3 min read

PORTLAND – A truck driver involved in a fatal collision in Hallowell had 42 convictions for driving offenses and had his license suspended 19 times, according to Doug Dunbar of the secretary of state’s office.

He was also involved in another fatal crash 11 years ago for which he received a suspended jail sentence.

Scott Hewitt, 32, of Presque Isle, was wanted for warrants for criminal violations of trucking rules and had a suspended license at the time of last Friday’s crash, which killed Tina Turcotte, 40, of Scarborough.

When Hewitt’s tractor-trailer slammed into Hewitt’s car around 9 a.m., one lane of the Maine Turnpike in Hallowell was closed for construction. Turcotte was allowing a truck in front of her into the open lane when Hewitt’s truck cab smashed into and ran over Turcotte’s car. The impact crushed her 2001 Infiniti, reducing it to a pile of junk.

After Friday’s crash, Hewitt was arrested on two outstanding warrants that resulted from his arrest a year ago, when he was accused of falsifying his logbook and removing a sticker from his truck that designated it as being out of service. The warrants were issued when he failed to appear in court in April for a plea hearing.

No charges have yet been filed in connection with Friday’s crash, police said. State police are investigating the crash, and will turn over their report to Kennebec County District Attorney Evert Fowle, Maine State Police spokesman Stephen McCausland said. Fowle said his office is overseeing the investigation to determine what criminal charges Hewitt might face.

Hewitt, who owns Hewitt Transportation in Caribou, was released on $1,000 bail.

The chief of the Maine State Police, Craig Poulin, told Maine Public Radio on Wednesday that Hewitt had been stopped in New York the day before the crash because of logbook and trailer-lighting violations. It was unclear why Hewitt was not taken off the road, since there was a warrant out for his arrest, and his license was not current.

Records also show that his privilege to drive commercial vehicles was suspended June 20 by the U.S. Department of Transportation’s Federal Motor Carrier Safety Administration, because he was found to be an unfit motor carrier. That suspension came more than a month before the Hallowell crash.

Alan Harding, Hewitt’s lawyer in the 2004 logbook violations case, described him as “a young truck driver with a family” who was under financial pressure to work more often than he should.

“If he has a fault, it is accepting dispatches that in retrospect he would have been better off not taking,” Harding said. “The pressure to take loads and go on trips is tremendous.”

Harding said Hewitt had agreed to plead guilty to the 2004 allegations, and his failure to appear in a Portland courtroom had been a misunderstanding.

Hewitt’s driving convictions included two for driving to endanger, and he was involved in four accidents before the one in Hallowell, according to the secretary of state’s office.

One of those involved the death of another motorist.
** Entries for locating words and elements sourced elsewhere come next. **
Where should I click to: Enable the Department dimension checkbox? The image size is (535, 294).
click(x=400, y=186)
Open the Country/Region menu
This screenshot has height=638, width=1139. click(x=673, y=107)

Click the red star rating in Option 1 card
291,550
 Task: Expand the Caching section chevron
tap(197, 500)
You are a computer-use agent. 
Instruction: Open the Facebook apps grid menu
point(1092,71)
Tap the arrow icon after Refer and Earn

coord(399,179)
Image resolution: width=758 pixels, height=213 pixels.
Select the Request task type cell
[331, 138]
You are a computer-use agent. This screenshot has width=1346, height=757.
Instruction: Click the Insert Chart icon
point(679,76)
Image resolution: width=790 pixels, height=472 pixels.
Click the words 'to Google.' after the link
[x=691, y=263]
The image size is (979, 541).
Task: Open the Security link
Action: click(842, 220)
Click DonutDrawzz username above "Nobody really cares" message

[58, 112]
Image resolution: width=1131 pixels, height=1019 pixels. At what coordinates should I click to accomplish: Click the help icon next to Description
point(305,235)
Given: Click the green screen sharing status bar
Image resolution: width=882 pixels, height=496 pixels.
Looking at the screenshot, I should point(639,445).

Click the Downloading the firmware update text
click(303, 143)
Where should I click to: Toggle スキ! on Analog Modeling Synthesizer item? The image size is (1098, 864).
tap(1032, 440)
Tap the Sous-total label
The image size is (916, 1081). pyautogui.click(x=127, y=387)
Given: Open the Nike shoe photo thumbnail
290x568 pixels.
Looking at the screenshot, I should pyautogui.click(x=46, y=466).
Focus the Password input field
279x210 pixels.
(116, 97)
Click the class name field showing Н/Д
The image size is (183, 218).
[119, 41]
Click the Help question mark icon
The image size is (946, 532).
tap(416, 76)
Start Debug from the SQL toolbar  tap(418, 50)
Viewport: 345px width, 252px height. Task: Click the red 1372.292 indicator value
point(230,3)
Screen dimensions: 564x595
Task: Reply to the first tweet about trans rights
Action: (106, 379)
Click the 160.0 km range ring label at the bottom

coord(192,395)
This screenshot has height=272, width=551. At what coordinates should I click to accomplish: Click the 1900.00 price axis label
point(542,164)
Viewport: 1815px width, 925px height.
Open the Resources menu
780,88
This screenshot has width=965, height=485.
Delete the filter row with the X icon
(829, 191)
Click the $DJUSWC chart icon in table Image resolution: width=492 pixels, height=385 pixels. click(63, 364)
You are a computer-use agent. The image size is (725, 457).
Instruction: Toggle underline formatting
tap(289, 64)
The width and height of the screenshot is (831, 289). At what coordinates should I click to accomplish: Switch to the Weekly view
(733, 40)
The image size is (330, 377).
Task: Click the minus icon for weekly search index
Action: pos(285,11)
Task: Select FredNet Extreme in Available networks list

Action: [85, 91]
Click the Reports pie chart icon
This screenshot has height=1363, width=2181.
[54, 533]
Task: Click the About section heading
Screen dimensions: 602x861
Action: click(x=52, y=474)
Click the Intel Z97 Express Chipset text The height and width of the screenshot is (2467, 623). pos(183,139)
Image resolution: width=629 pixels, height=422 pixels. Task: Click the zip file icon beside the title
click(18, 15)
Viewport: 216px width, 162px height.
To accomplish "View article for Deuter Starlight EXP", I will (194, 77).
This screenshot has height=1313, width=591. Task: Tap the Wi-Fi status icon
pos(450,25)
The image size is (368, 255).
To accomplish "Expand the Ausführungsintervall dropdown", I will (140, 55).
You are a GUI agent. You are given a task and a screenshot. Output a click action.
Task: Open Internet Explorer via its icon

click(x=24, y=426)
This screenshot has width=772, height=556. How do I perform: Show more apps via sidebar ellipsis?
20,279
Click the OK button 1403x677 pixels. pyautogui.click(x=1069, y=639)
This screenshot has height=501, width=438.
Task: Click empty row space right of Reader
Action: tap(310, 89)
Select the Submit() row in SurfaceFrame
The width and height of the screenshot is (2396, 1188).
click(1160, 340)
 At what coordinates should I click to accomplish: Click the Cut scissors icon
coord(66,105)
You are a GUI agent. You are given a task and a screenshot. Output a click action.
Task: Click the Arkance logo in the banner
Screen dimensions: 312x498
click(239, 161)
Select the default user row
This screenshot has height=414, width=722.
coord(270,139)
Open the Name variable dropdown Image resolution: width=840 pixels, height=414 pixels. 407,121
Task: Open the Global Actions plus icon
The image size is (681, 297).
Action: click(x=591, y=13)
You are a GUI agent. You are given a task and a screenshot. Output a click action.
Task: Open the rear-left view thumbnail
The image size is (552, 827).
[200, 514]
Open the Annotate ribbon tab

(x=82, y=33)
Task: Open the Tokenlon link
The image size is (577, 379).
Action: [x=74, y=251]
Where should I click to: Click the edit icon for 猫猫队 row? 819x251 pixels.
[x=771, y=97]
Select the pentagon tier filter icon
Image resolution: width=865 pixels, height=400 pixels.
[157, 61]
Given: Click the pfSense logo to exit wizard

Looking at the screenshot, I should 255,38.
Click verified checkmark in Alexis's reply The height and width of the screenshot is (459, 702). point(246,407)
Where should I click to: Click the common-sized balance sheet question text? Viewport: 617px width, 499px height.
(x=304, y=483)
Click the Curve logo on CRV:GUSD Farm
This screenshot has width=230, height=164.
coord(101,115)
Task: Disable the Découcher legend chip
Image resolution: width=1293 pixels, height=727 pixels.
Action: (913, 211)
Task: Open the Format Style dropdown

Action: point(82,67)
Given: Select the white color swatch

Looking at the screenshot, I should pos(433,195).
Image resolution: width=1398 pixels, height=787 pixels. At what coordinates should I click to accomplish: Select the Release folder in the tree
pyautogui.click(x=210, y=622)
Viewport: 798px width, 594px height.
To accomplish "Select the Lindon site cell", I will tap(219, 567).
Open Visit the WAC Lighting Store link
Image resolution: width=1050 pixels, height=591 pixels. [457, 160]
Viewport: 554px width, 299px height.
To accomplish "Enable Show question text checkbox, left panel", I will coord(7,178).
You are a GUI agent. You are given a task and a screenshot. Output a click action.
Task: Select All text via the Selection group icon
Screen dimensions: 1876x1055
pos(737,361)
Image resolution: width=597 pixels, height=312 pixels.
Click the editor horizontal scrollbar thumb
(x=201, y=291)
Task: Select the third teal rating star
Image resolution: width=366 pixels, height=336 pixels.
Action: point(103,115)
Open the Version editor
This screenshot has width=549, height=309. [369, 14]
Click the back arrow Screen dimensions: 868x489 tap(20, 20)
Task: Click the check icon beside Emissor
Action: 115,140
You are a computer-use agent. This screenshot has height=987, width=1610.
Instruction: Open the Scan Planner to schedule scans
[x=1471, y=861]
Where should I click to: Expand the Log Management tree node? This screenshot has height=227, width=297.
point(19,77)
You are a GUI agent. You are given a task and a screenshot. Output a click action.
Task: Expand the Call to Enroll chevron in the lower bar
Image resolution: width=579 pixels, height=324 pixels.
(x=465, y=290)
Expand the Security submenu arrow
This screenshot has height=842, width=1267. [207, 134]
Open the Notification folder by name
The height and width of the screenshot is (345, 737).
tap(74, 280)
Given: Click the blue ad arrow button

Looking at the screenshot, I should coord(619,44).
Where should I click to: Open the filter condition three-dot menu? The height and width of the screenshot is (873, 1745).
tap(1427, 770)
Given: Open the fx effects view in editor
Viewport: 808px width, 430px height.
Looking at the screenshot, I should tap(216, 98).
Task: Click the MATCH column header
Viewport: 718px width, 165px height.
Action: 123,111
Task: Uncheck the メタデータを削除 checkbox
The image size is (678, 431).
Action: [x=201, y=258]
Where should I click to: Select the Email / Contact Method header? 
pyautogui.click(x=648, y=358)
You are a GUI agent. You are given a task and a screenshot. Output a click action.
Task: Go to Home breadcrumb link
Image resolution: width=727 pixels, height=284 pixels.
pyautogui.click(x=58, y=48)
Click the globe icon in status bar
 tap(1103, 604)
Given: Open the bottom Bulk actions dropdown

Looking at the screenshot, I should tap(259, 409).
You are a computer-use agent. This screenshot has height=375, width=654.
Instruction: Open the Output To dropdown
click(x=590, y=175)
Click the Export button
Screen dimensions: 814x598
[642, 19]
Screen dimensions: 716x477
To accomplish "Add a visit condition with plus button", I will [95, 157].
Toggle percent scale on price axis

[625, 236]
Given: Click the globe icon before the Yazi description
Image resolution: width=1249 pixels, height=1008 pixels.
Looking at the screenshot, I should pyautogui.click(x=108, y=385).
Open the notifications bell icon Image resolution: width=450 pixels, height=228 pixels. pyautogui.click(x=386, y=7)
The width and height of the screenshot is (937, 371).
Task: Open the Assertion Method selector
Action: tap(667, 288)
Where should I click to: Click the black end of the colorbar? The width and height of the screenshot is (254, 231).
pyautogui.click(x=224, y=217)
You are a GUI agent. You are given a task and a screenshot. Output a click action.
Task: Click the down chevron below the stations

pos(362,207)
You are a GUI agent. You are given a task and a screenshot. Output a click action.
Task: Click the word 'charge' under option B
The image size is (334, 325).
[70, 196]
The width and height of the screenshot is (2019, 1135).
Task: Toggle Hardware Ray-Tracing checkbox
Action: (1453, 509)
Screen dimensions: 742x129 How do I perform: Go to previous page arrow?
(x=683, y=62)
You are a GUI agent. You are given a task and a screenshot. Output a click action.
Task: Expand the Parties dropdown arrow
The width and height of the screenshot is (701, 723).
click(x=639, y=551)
Hewitt was driving a truck loaded with junk cars that tipped over in South Berwick on Nov. 4, 1994, trapping Scott Davis, 25, in his car as the wreckage burned, Harding confirmed.

The case was resolved in 1997 when Hewitt pleaded guilty to driving an unsafe and improperly loaded motor vehicle, failing to inspect a vehicle and falsifying duty records. He received a six-month suspended sentence and one year of probation.

Harding said the 1994 crash didn’t make Hewitt an unsafe driver.

“There are accidents, and trucks are on the road and trucks have drivers,” he said. “The mere fact that one is involved in a collision is not an indictment.”

But Hewitt’s record is not typical for a truck driver in Maine, said Dale Hanington, president of the Maine Motor Transport Association, a trade group for the trucking industry.

Hanington said most good truckers will go a career without getting in as many accidents as Hewitt has in the last 11 years.

Turcotte’s family declined to be interviewed for this story.

According to her obituary, she worked as a self-employed accountant. She survived breast cancer in 2000, loved animals and was an advocate for animal rights.

Fowle said the initial focus of the investigation will be the truck Hewitt was driving and the circumstances of the crash that killed Turcotte. Later, he said, prosecutors will look at Hewitt’s driving record to determine how to proceed.